[[ Supplied entries open ]]
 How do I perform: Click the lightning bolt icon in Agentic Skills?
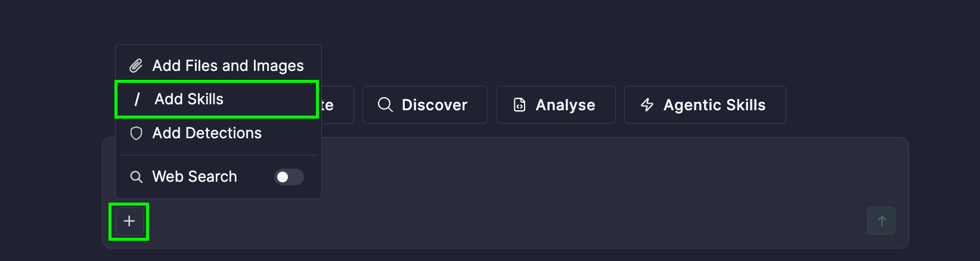click(647, 105)
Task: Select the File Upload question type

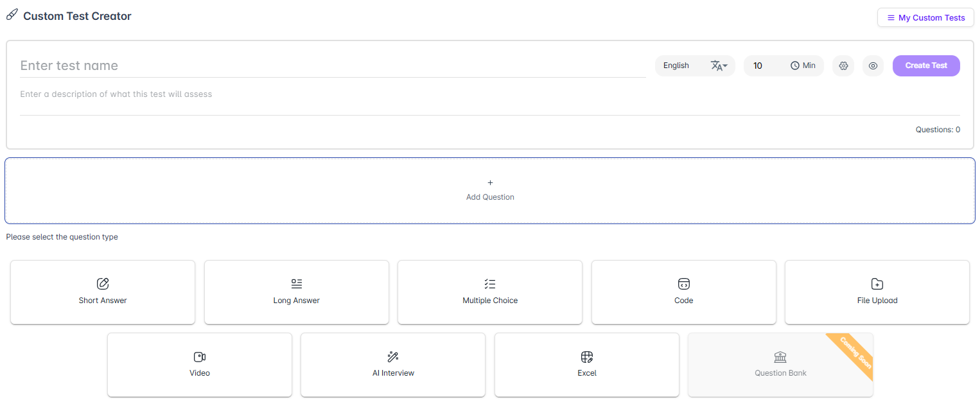Action: (x=877, y=292)
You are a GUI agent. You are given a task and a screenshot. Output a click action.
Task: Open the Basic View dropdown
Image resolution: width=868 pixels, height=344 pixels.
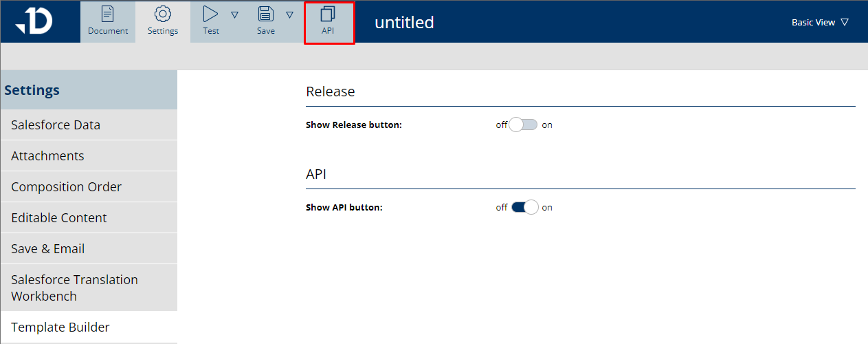(x=820, y=23)
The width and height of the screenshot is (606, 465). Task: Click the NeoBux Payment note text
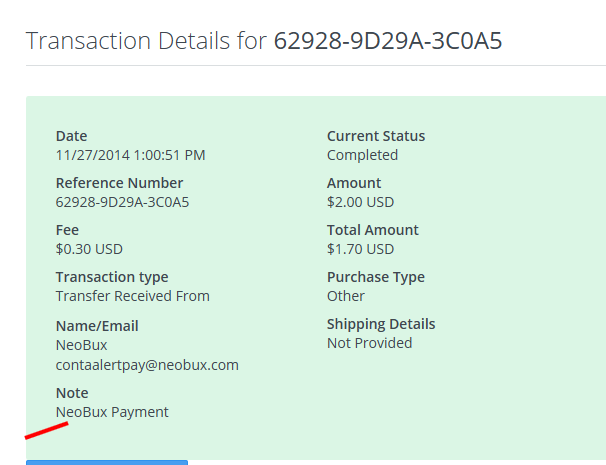pos(112,412)
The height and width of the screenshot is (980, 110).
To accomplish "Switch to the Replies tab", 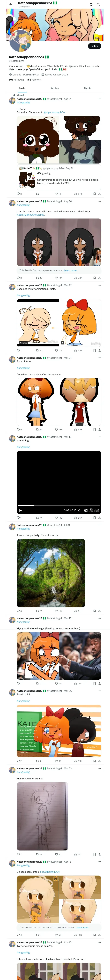I will 55,88.
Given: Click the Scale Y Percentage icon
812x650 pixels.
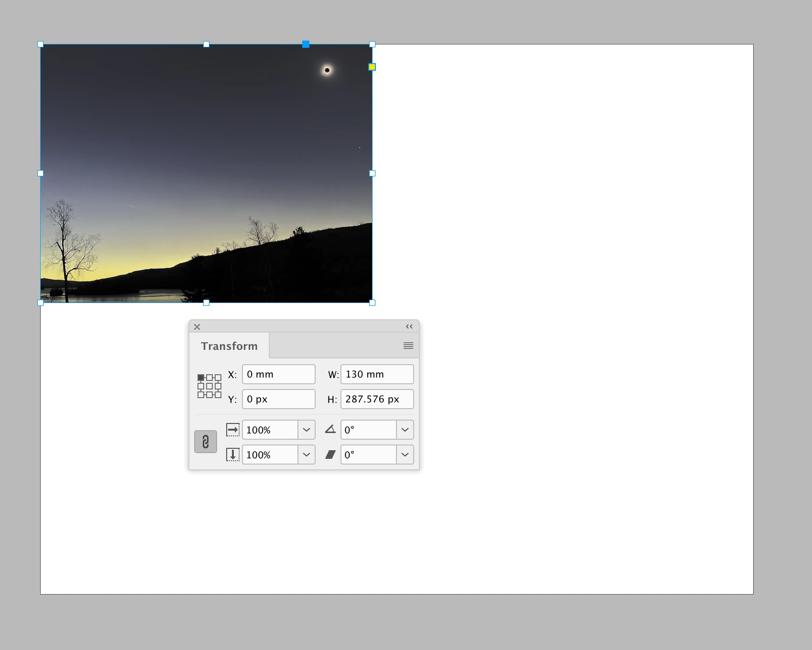Looking at the screenshot, I should click(233, 455).
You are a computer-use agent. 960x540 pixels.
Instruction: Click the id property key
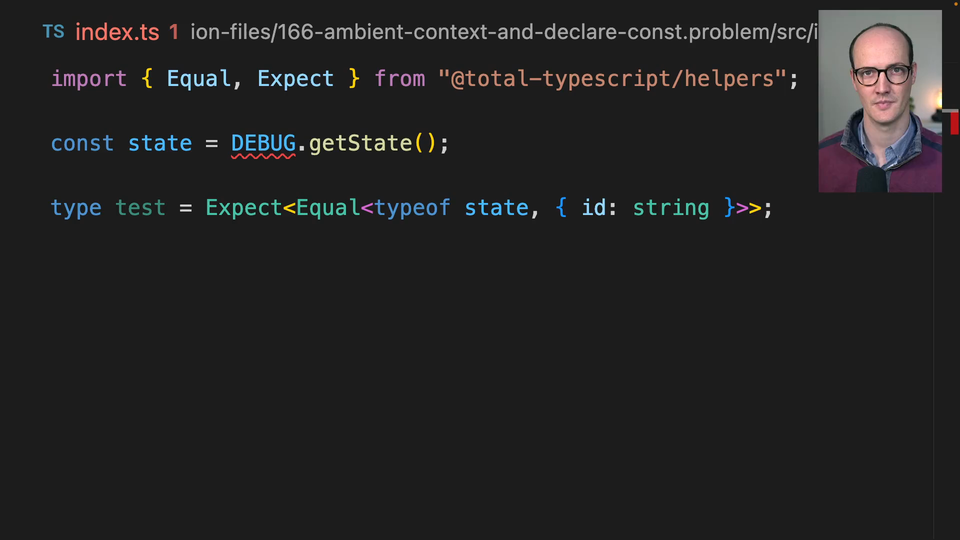[x=593, y=208]
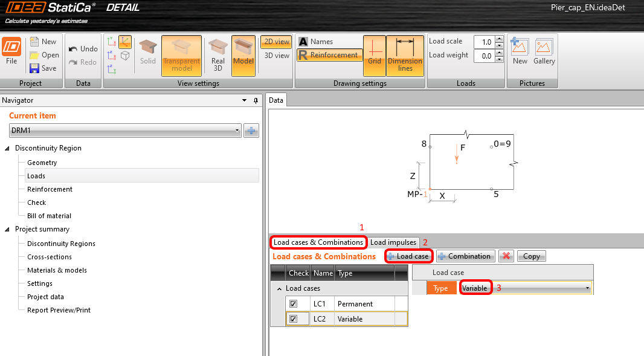Click the Combination button
Image resolution: width=644 pixels, height=356 pixels.
(x=465, y=256)
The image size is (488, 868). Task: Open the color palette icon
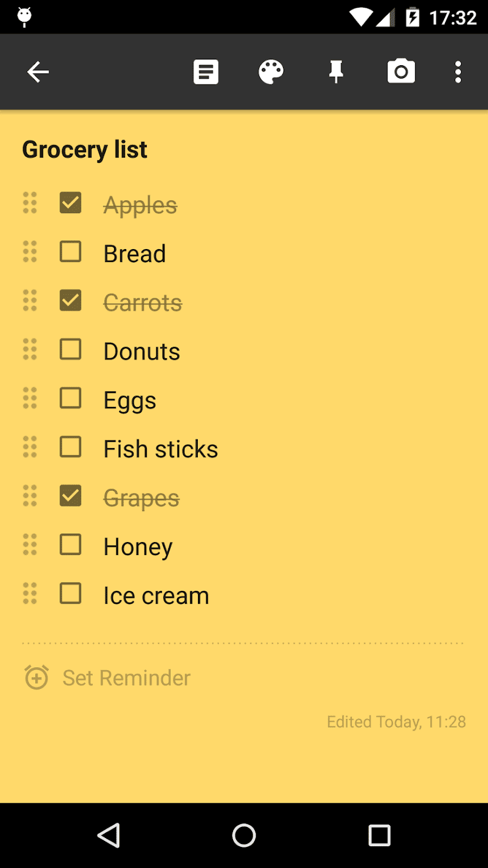tap(271, 72)
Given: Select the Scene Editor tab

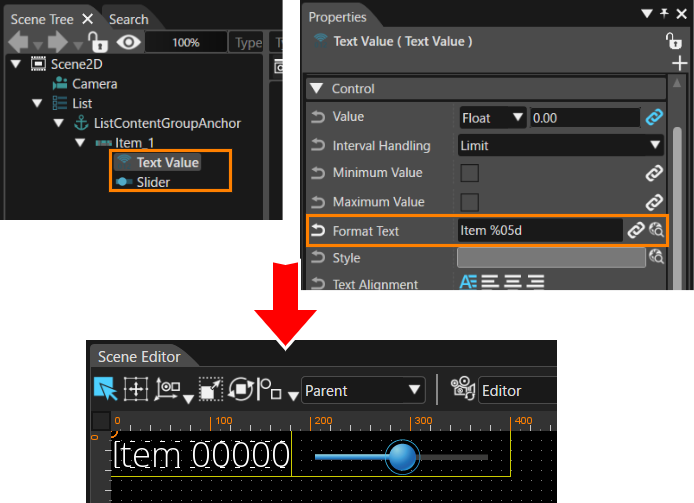Looking at the screenshot, I should [x=139, y=356].
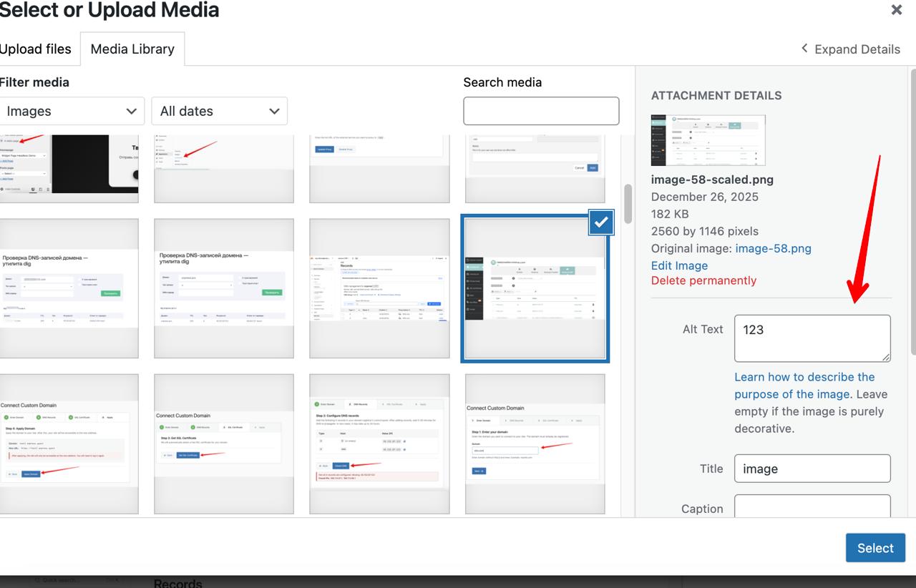The width and height of the screenshot is (916, 588).
Task: Switch to the Media Library tab
Action: click(132, 49)
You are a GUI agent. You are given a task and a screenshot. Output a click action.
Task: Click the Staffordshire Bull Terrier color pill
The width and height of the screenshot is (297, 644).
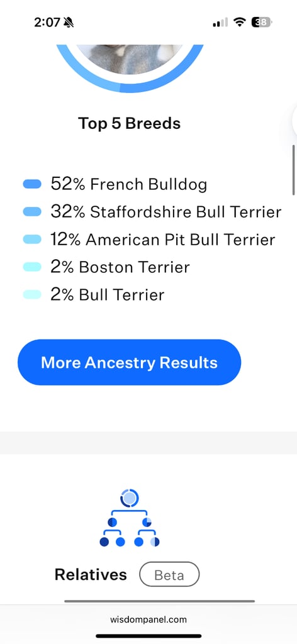click(32, 211)
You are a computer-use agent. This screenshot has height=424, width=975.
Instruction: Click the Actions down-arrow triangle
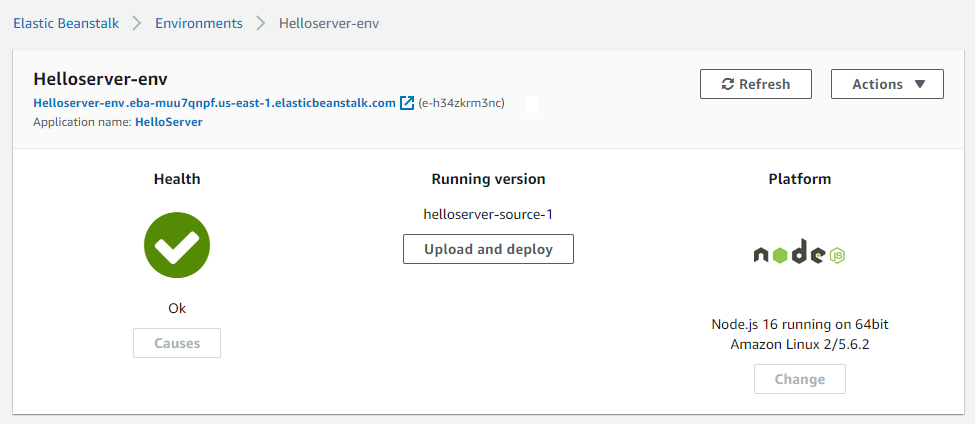[x=920, y=85]
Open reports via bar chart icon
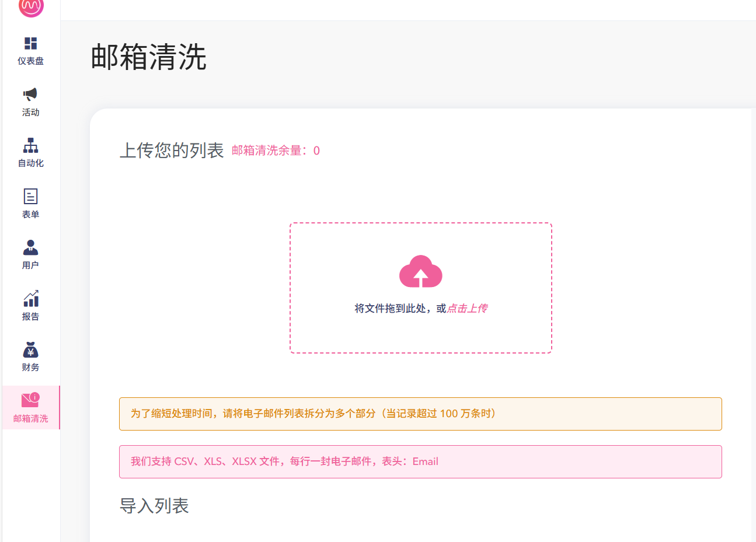This screenshot has width=756, height=542. pos(30,298)
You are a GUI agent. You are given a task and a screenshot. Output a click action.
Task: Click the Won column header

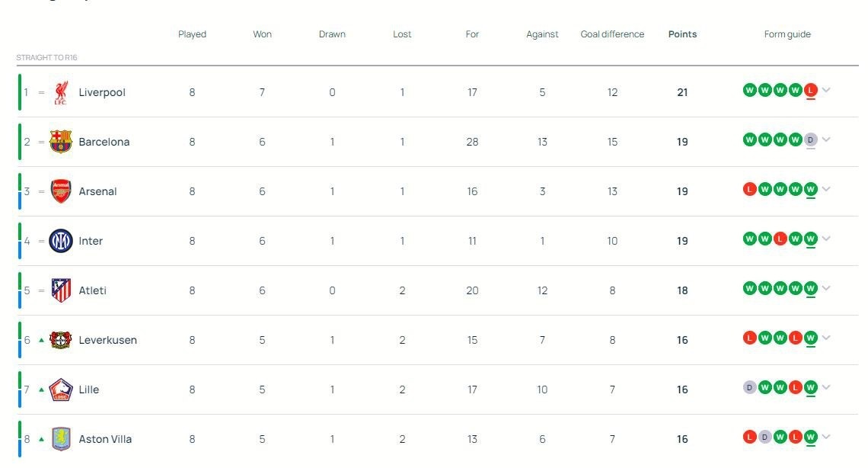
[[ Supplied entries closed ]]
» Directions for this task: In the listing above, find the line containing "Task: Click the Staffordshire" and restate it and every later line verbatim, with the pictures left out.

» Finished exercise:
Task: Click the Staffordshire Bull Terrier color pill
The width and height of the screenshot is (297, 644).
click(32, 211)
You are a computer-use agent. This screenshot has height=424, width=975.
Instruction: Click the Actions down-arrow triangle
[x=920, y=85]
Open reports via bar chart icon
This screenshot has width=756, height=542. pos(30,298)
You are a GUI agent. You are given a task and a screenshot. Output a click action.
Task: Click the Won column header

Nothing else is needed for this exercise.